Prompt 5: Write a joint resolution amending the South Carolina state constitution to eliminate the position of the Lieutenant Governor in South Carolina
Advocatus Rating: 1/10
This prompt proved to be difficult for Bard. The first failure point was formatting, as none of the drafts included ballot language (see S.95 as an example). Then Bard produced an incorrect draft that maintained the Office of the Lt. Governor but without any powers (Draft 2). While some of the persuasive text was usable for messaging, as a tool to produce a rough draft of legislative text Bard failed with this prompt.
Summary
Overall, Bard’s outputs were surprisingly good from our experience; we would rate its usage 7/10. Writing legislative text is a fairly specialized skill. Each state has its formatting, word preferences, and chamber rules that must be taken into account when drafting legislation. For transparency, we’ve uploaded a PDF file of the prompts and copied the text; the only alteration to the text was font style and size.
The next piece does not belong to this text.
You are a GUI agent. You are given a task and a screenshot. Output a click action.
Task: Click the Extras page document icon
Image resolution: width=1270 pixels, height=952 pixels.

We’ll try some other AI experiments this year to see how the technology is progressing. In our opinion, generative AI has a use case as a first draft “writer,” which will save time for advocates, lobbyists, legislators, legislative staff, and agency staff. Additionally, we know and will see more generative AI used to generate advocacy content: correspondence to government officials, social media posts, news releases, guest columns, and other communications. Some federal and state lawmakers in other states have called for transparency if a communication - such as a TV ad - uses generative AI. The National Conference of State Legislatures has a webpage devoted to AI legislation. Whatever one’s position may be on the uses of AI, something everyone can agree upon is more, not less, AI is on the horizon.